» PROVIDED DATA:
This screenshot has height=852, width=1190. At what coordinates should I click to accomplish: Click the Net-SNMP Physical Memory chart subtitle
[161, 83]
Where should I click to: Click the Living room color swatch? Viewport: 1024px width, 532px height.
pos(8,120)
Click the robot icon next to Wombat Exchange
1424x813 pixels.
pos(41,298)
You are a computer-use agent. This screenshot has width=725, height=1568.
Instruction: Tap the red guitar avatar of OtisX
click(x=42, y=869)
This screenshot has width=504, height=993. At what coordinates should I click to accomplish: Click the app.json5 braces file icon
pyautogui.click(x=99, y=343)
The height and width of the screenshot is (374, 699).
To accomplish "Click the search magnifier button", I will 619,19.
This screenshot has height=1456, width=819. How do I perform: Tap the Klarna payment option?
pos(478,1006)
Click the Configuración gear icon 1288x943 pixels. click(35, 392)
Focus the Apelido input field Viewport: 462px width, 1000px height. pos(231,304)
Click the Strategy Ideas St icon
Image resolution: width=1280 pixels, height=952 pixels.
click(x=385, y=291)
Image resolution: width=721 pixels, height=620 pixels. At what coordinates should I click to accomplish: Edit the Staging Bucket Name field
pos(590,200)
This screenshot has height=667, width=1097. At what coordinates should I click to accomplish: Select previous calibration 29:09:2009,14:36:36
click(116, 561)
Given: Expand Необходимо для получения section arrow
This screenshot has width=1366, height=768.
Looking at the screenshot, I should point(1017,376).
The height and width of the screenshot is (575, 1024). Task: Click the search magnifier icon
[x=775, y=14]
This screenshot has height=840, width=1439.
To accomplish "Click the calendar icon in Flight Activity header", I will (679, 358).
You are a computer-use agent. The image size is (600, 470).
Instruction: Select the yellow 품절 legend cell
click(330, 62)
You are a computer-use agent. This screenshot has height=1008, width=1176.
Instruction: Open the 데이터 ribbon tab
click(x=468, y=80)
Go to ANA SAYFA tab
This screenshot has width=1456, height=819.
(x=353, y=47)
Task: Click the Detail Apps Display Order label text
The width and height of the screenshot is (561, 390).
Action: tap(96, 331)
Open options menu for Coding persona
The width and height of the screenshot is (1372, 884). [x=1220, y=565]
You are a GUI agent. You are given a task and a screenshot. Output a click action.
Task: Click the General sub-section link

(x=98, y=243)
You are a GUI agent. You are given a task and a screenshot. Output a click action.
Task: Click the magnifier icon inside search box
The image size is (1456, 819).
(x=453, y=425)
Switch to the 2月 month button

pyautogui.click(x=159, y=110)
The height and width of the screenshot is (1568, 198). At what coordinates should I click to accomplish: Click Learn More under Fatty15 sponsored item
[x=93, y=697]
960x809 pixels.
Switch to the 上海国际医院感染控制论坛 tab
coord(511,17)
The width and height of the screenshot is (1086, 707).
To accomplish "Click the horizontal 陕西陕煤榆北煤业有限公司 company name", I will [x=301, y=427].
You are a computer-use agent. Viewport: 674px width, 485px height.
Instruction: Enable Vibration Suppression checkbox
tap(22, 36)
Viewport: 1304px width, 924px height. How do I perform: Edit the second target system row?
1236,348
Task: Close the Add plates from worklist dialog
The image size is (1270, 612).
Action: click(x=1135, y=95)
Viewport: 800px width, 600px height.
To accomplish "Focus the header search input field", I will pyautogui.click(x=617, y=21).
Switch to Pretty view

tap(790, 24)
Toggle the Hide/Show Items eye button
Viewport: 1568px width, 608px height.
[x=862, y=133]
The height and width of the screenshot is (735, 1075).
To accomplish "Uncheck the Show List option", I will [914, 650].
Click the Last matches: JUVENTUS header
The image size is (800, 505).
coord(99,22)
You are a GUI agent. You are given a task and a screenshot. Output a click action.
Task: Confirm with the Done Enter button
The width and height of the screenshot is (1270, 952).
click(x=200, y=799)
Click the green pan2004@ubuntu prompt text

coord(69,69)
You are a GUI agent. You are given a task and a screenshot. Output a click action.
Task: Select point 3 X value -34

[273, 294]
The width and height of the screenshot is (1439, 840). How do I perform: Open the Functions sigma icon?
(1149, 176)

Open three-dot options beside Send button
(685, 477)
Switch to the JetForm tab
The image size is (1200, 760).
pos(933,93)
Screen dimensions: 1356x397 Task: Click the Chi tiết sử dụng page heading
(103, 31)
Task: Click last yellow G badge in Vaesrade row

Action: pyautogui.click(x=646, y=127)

» WHAT THE TASK REQUIRES: The whole set of records needs to be written out exactly.

» RESULT OF THE EXERCISE:
This screenshot has height=852, width=1190. At what coordinates should I click to accomplish: Click the Net-SNMP Physical Memory chart subtitle
[161, 83]
Where should I click to: Click the Living room color swatch? Viewport: 1024px width, 532px height.
pos(8,120)
Click the robot icon next to Wombat Exchange
1424x813 pixels.
pos(41,298)
You are a computer-use agent. This screenshot has width=725, height=1568.
Instruction: Tap the red guitar avatar of OtisX
click(x=42, y=869)
This screenshot has width=504, height=993. At what coordinates should I click to accomplish: Click the app.json5 braces file icon
pyautogui.click(x=99, y=343)
The height and width of the screenshot is (374, 699).
To accomplish "Click the search magnifier button", I will 619,19.
This screenshot has height=1456, width=819. How do I perform: Tap the Klarna payment option?
pos(478,1006)
Click the Configuración gear icon 1288x943 pixels. click(35, 392)
Focus the Apelido input field Viewport: 462px width, 1000px height. pos(231,304)
Click the Strategy Ideas St icon
Image resolution: width=1280 pixels, height=952 pixels.
click(x=385, y=291)
Image resolution: width=721 pixels, height=620 pixels. At what coordinates should I click to accomplish: Edit the Staging Bucket Name field
pos(590,200)
This screenshot has height=667, width=1097. At what coordinates should I click to accomplish: Select previous calibration 29:09:2009,14:36:36
click(116, 561)
Given: Expand Необходимо для получения section arrow
This screenshot has width=1366, height=768.
Looking at the screenshot, I should point(1017,376).
The height and width of the screenshot is (575, 1024). Task: Click the search magnifier icon
[x=775, y=14]
This screenshot has height=840, width=1439.
To accomplish "Click the calendar icon in Flight Activity header", I will (679, 358).
You are a computer-use agent. The image size is (600, 470).
Instruction: Select the yellow 품절 legend cell
click(330, 62)
You are a computer-use agent. This screenshot has height=1008, width=1176.
Instruction: Open the 데이터 ribbon tab
click(x=468, y=80)
Go to ANA SAYFA tab
This screenshot has width=1456, height=819.
(x=353, y=47)
Task: Click the Detail Apps Display Order label text
The width and height of the screenshot is (561, 390).
Action: tap(96, 331)
Open options menu for Coding persona
The width and height of the screenshot is (1372, 884). [x=1220, y=565]
You are a GUI agent. You are given a task and a screenshot. Output a click action.
Task: Click the General sub-section link

(x=98, y=243)
You are a GUI agent. You are given a task and a screenshot. Output a click action.
Task: Click the magnifier icon inside search box
The image size is (1456, 819).
(x=453, y=425)
Switch to the 2月 month button

pyautogui.click(x=159, y=110)
The height and width of the screenshot is (1568, 198). At what coordinates should I click to accomplish: Click Learn More under Fatty15 sponsored item
[x=93, y=697]
960x809 pixels.
Switch to the 上海国际医院感染控制论坛 tab
coord(511,17)
The width and height of the screenshot is (1086, 707).
To accomplish "Click the horizontal 陕西陕煤榆北煤业有限公司 company name", I will [x=301, y=427].
You are a computer-use agent. Viewport: 674px width, 485px height.
Instruction: Enable Vibration Suppression checkbox
tap(22, 36)
Viewport: 1304px width, 924px height. How do I perform: Edit the second target system row?
1236,348
Task: Close the Add plates from worklist dialog
The image size is (1270, 612).
Action: click(x=1135, y=95)
Viewport: 800px width, 600px height.
To accomplish "Focus the header search input field", I will pyautogui.click(x=617, y=21).
Switch to Pretty view

tap(790, 24)
Toggle the Hide/Show Items eye button
Viewport: 1568px width, 608px height.
[x=862, y=133]
The height and width of the screenshot is (735, 1075).
To accomplish "Uncheck the Show List option", I will [914, 650].
Click the Last matches: JUVENTUS header
The image size is (800, 505).
coord(99,22)
You are a GUI agent. You are given a task and a screenshot. Output a click action.
Task: Confirm with the Done Enter button
The width and height of the screenshot is (1270, 952).
click(x=200, y=799)
Click the green pan2004@ubuntu prompt text

coord(69,69)
You are a GUI agent. You are given a task and a screenshot. Output a click action.
Task: Select point 3 X value -34

[273, 294]
The width and height of the screenshot is (1439, 840). How do I perform: Open the Functions sigma icon?
(1149, 176)

Open three-dot options beside Send button
(685, 477)
Switch to the JetForm tab
The image size is (1200, 760).
pos(933,93)
Screen dimensions: 1356x397 Task: Click the Chi tiết sử dụng page heading
(103, 31)
Task: Click last yellow G badge in Vaesrade row

Action: pyautogui.click(x=646, y=127)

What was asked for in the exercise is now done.